Trans Siberia sendiri merupakan ide dari seorang menteri Rusia bernama Sergei Witte. Ia percaya bahwa kekuatan politik berasal dari kekuatan ekonomi. Maka, melihat kondisi Siberia yang kurang tereksploitasi pada waktu itu, membuatnya berpikir untuk membangun jalur kereta api. Tujuannya, agar perdagangan hasil sumber daya alam dapat semakin maju hingga mencapai Asia Timur.

Akhirnya, kereta pertama yang membawa penumpang dari Moskow ke Vladivostok melaju di tahun 1903, meski keseluruhan konstruksi belum selesai. Barulah pada tahun 1916, seluruh jalur Trans Siberia berhasil terbangun secara total.

Sementara itu, selama perang dunia kedua, kereta api yang melintasi jalur ini memainkan peran penting untuk mengevakuasi masyarakat sipil hingga membawa pasukan militer menuju zona perang. Setelah perang usai, Trans Siberia pun mengalami banyak modernisasi.
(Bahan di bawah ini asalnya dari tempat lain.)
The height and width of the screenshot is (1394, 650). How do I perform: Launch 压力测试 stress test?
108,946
Baca juga: Mengenal Dunia Perfilman Bersama Si Damar

Punya Tiga Kelas Kabin Berbeda

Kabin kelas tiga di kereta api Trans Siberia | Foto: Trans-Siberian Express

Perjalanan yang memakan waktu panjang membuat kereta api jalur Trans Siberia memiliki fasilitas nyaman untuk penumpang. Semua gerbong kereta memiliki AC dan sprei. Meski begitu, layaknya moda transportasi lain, ada tingkatan kelas di kereta Trans Siberia yang memberi fasilitas berbeda.
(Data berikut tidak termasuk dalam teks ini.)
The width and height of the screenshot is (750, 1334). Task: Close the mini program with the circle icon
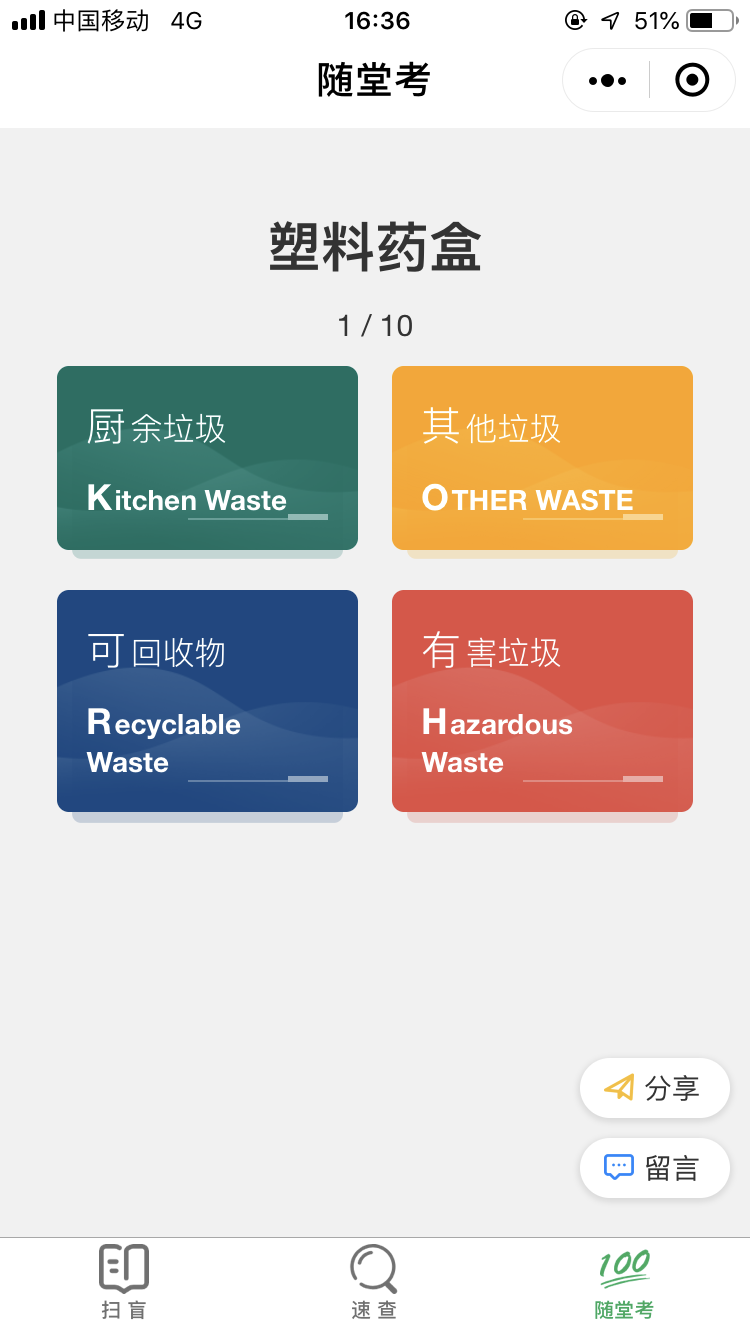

Kabin kelas pertama memiliki jendela yang besar, dua tempat tidur, serta meja kecil di antaranya. Tersedia pula TV dan soket listrik berdaya 220V untuk mengisi daya peralatan elektronik penumpang. Terdapat sekitar 8 hingga 9 kabin seperti ini di tiap gerbong.

Berbeda dengan kabin kelas pertama yang bisa jadi pilihan untuk perjalanan dua orang, kabin kelas kedua paling populer karena menampung lebih banyak orang. Dalam satu kabin, tersedia dua tempat tidur tingkat sehingga muat untuk 4 orang. 

Terakhir, kabin kelas ketiga juga memiliki tempat tidur dan sprei, tetapi tidak memiliki pintu seperti kelas lainnya. Penumpang kelas ini dalam satu gerbong bisa mencapai 54 orang sehingga kurang cocok bagi penumpang yang menginginkan privasi serta ketenangan selama perjalanan.

Jalur Kereta Api Trans Siberia memiliki panjang ribuan kilometer. Selama perjalanan, penumpang akan mengalami perbedaan zona waktu hingga delapan kali. Negara Rusia sendiri memiliki 11 perbedaan zona waktu. Maka, masuk akal bila zona waktu berganti-ganti selama perjalanan dengan jalur Trans Siberia karena melintasi wilayah yang begitu luas.